Macrophages rescue cells from ferroptotic death.

Ferroptosis, a non-apoptotic form of cell death marked by iron-dependent lipid peroxidation, has a key role in organ injury, degenerative disease, and vulnerability of therapy-resistant cancers. Although substantial progress has been made in understanding the molecular processes relevant to ferroptosis, additional cell-extrinsic processes that determine cell sensitivity toward ferroptosis remain unknown. Here we demonstrate that macrophages co-cultured with ferroptotic cancer cells from various types effectively mitigate cell death induced by GPX4 inhibitors (RSL3 and ML162), GPX4 silencing via shRNA, or the Xc- system inhibitor IKE. Furthermore, macrophages effectively reduced lipid peroxidation in ferroptotic cells.
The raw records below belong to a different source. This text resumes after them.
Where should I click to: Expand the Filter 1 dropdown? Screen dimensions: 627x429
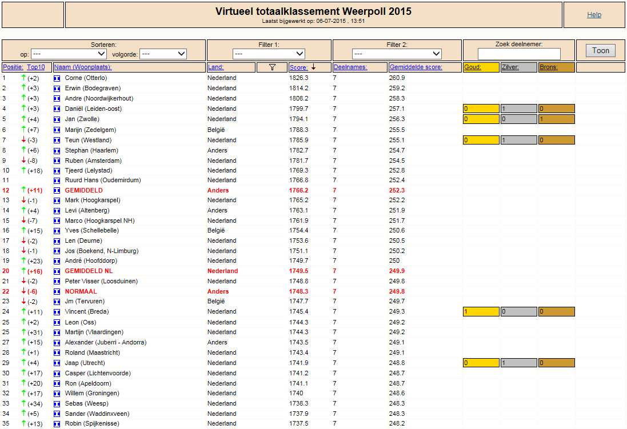[269, 54]
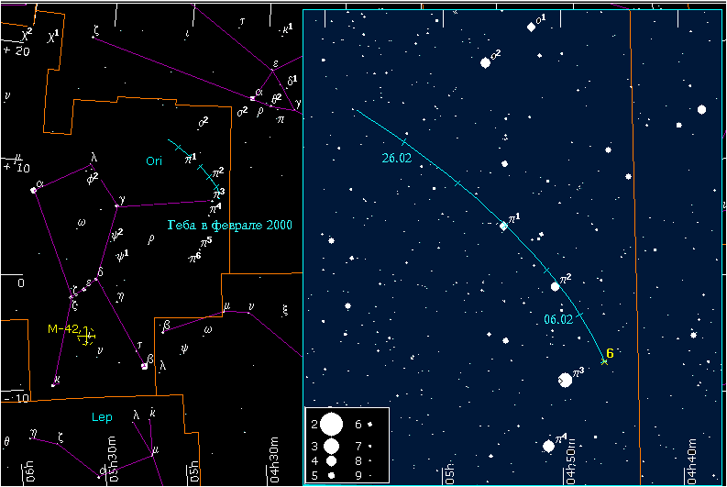The width and height of the screenshot is (727, 487).
Task: Click the π1 diamond star on the cyan track
Action: click(x=502, y=226)
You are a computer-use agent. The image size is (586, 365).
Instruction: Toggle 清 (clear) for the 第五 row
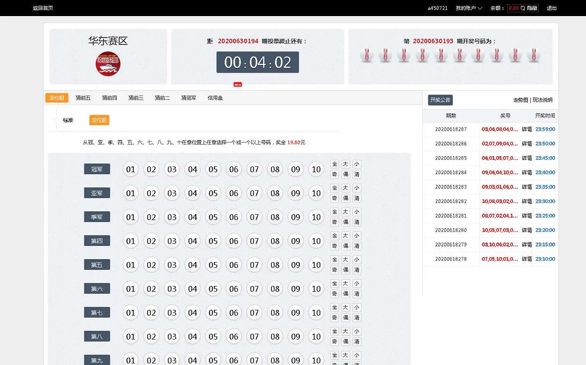357,270
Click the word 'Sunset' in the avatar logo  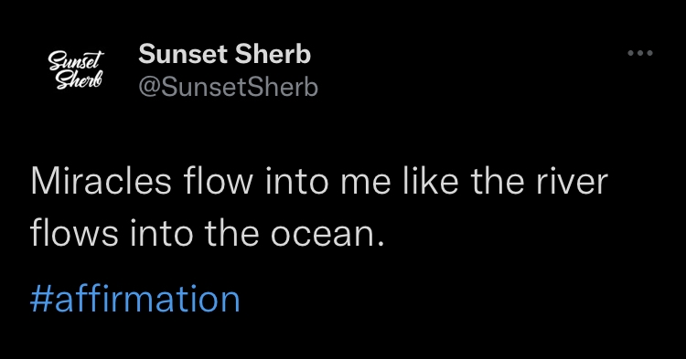coord(77,60)
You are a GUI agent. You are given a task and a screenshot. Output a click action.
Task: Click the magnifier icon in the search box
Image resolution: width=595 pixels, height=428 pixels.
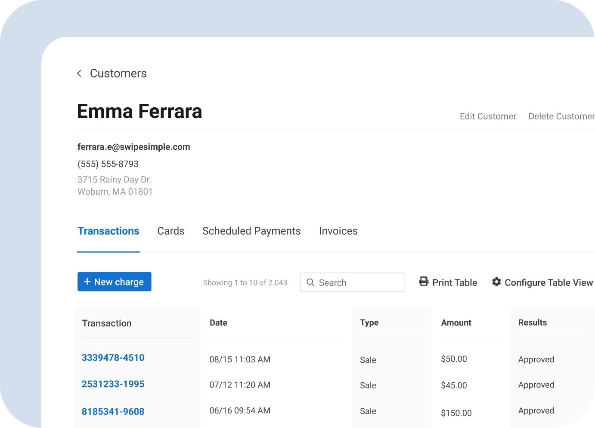(311, 282)
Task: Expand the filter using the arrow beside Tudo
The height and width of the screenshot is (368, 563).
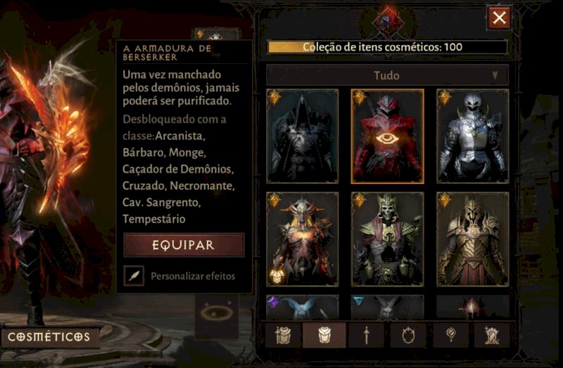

Importantly, macrophage function relies on direct cell-to-cell contact and is affected by their differentiation. Specifically, polarization into M1 macrophages, but not M2, greatly hinders their protective capabilities. Interestingly, unlike apoptotic cells, ferroptotic cells retain elevated levels of the 'don't eat me' signal, CD47, and conversely, fail to present the "eat me" signal phosphatidylserine (PS) on the outer layer of the plasma membrane, providing an opportunity for their rescue. Furthermore, in placental villi explants, macrophages protect trophoblasts from ferroptotic death. These results underscore the intricate interplay between ferroptotic cells and their microenvironment and provide compelling evidence of a yet-unrecognized anti-ferroptotic activity of macrophages as a cell-extrinsic mechanism that could be exploited by cancer cells to escape ferroptosis.